# Velocity vs displcement graph

1. ### hav0c

58
i was wondering what the equation of the line/curve on a velocity vs displacement graph would be which would indicate constant acceleration.
I am totally stumped.
EDIT:please feel free to shift the thread to any other place if need be, but since it wasn't coursework this seemed to be the natural place.

2. ### dipole

530
Well you know that in general the equation of motion for a particle of constant acceleration is given by:

$x(t) = \frac{1}{2}at^2 + v_0t + x_0$

and

$v(t) = at + v_0$

So, solving the first equation for t:

$\frac{1}{2}at^2 + v_0t + (x_0 -x) = 0$
$t = \frac{-v_0 \pm \sqrt{v_0^2 - 2a(x_0-x)}}{a}$

Now plug that into the equation for v:

$v(x) = \pm \sqrt{v_0^2 - 2a(x_0-x)}$

I skipped some steps, so I encourage you to work the math out yourself, it's quite simple.

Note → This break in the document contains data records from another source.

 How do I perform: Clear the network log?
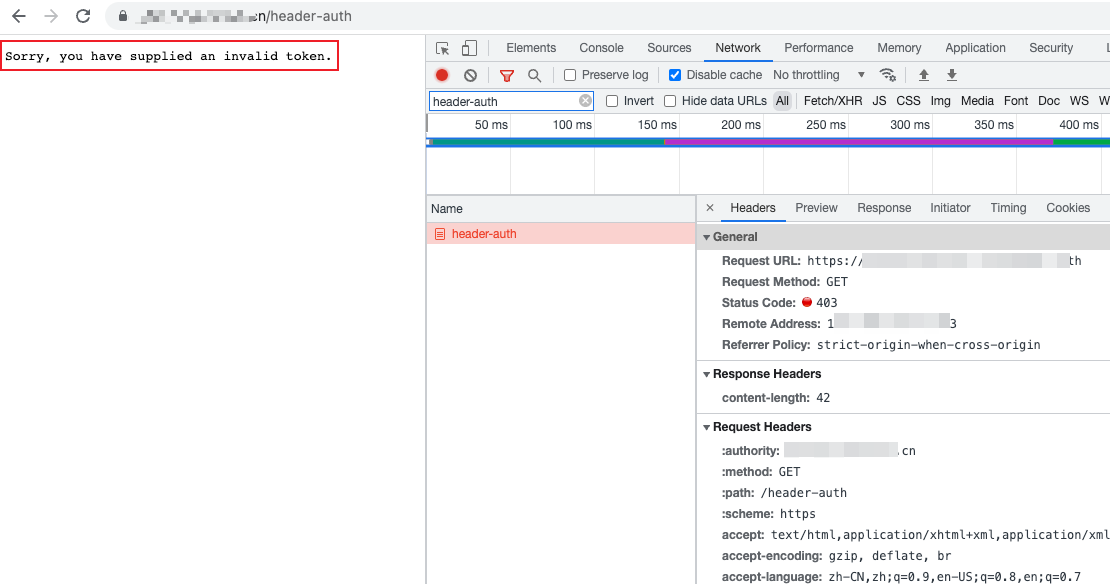(470, 75)
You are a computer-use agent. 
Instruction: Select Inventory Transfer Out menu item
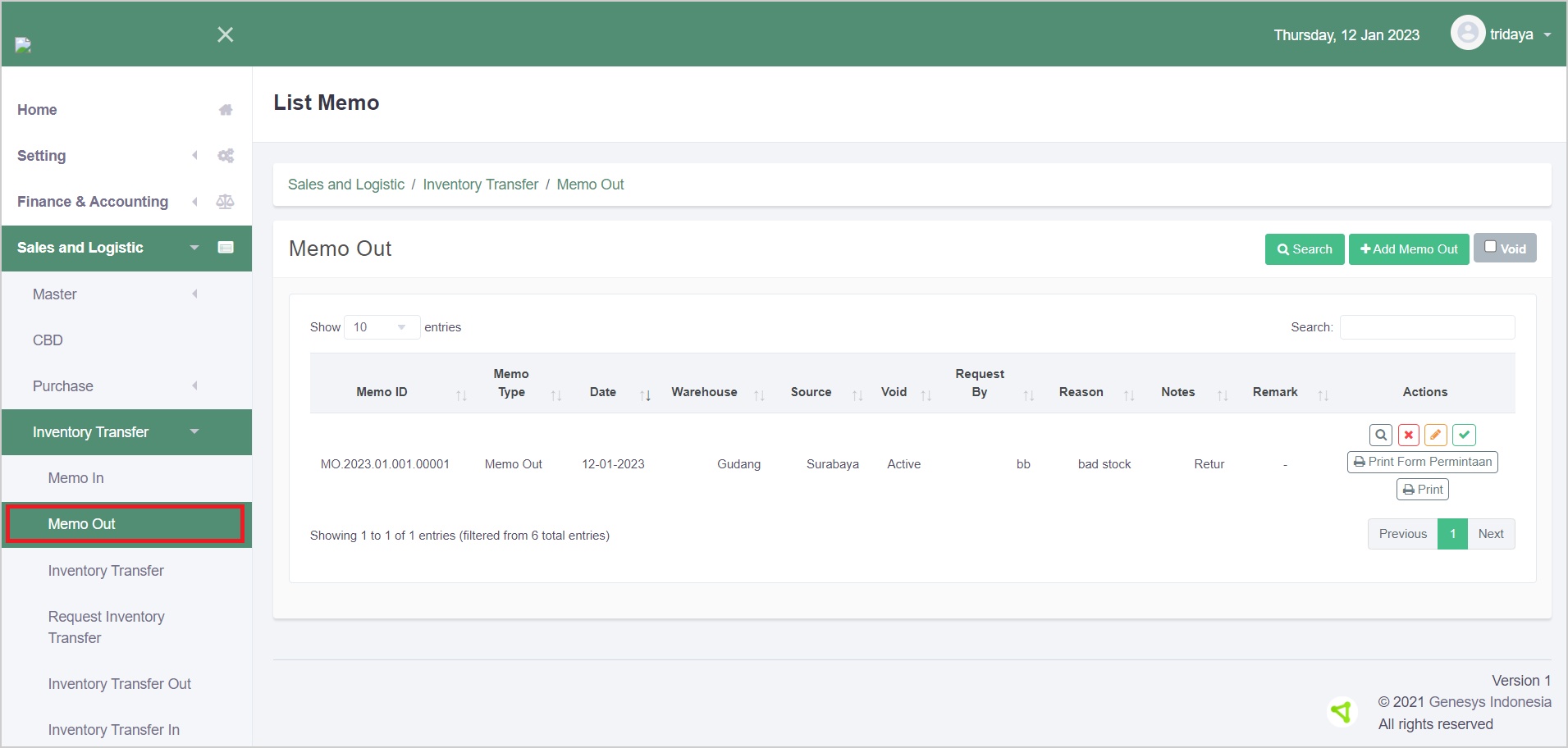tap(120, 684)
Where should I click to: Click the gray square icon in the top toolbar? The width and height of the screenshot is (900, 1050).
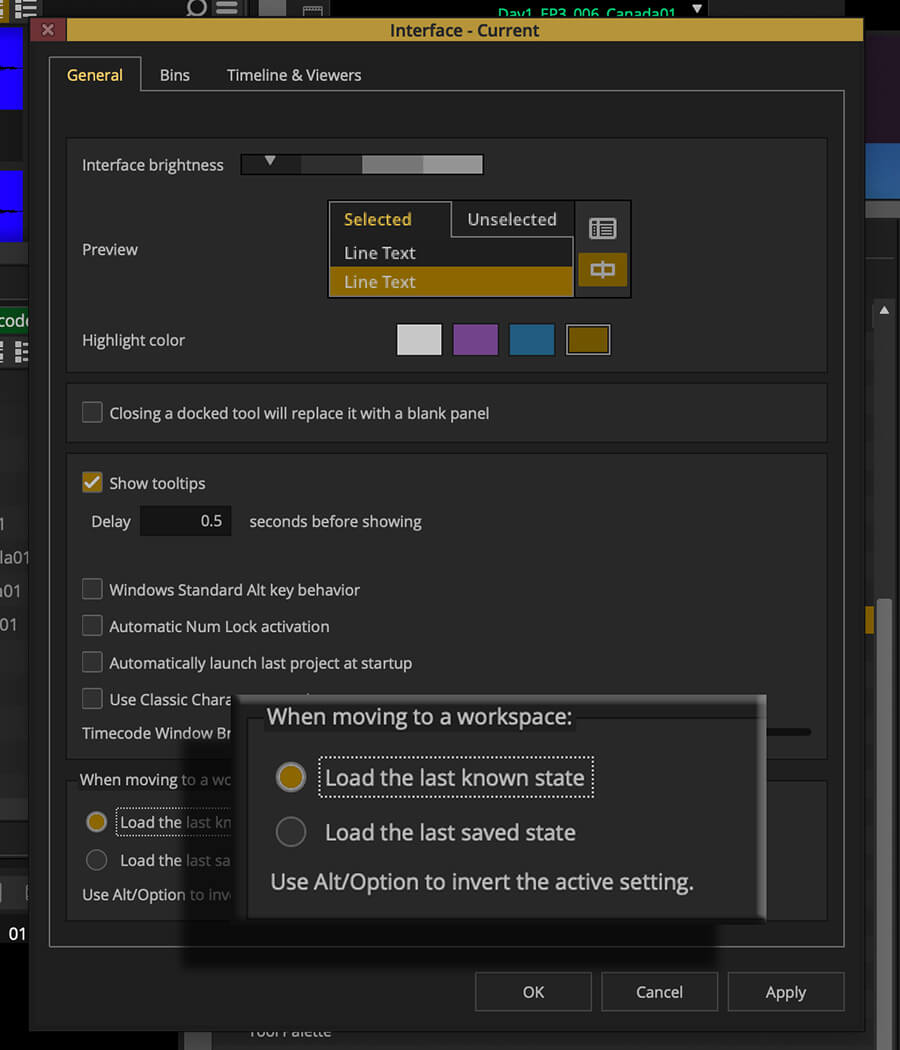pos(270,9)
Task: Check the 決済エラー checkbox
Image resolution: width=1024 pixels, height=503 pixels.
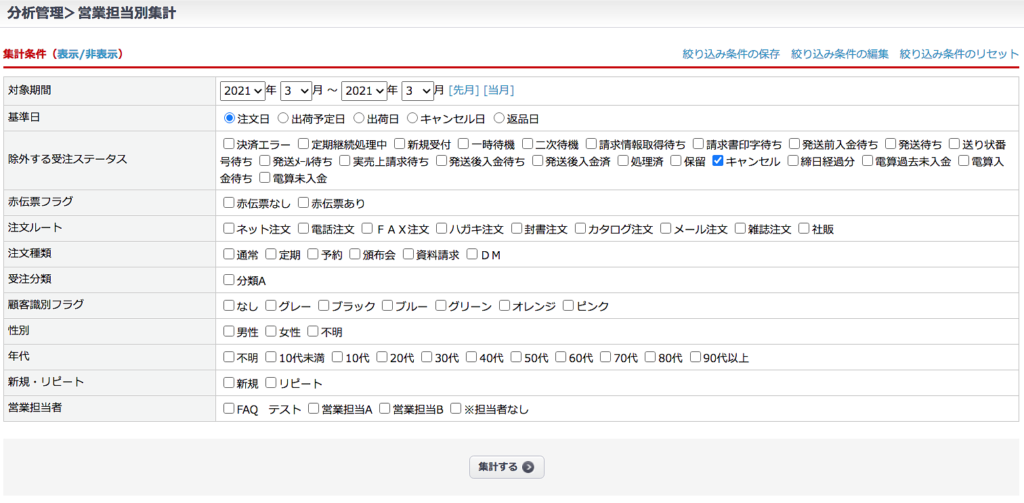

Do you understand why the velocity changes slower and slower as the displacement increases? Once you see that, then you'll understand why it had to have that shape even without doing the math.

3. ### hav0c

58
isn't this just v^2-u^2=2ax?

Anyways, i see that with increase in x, a decreases
therefore the graph looks like this?
(see attachment)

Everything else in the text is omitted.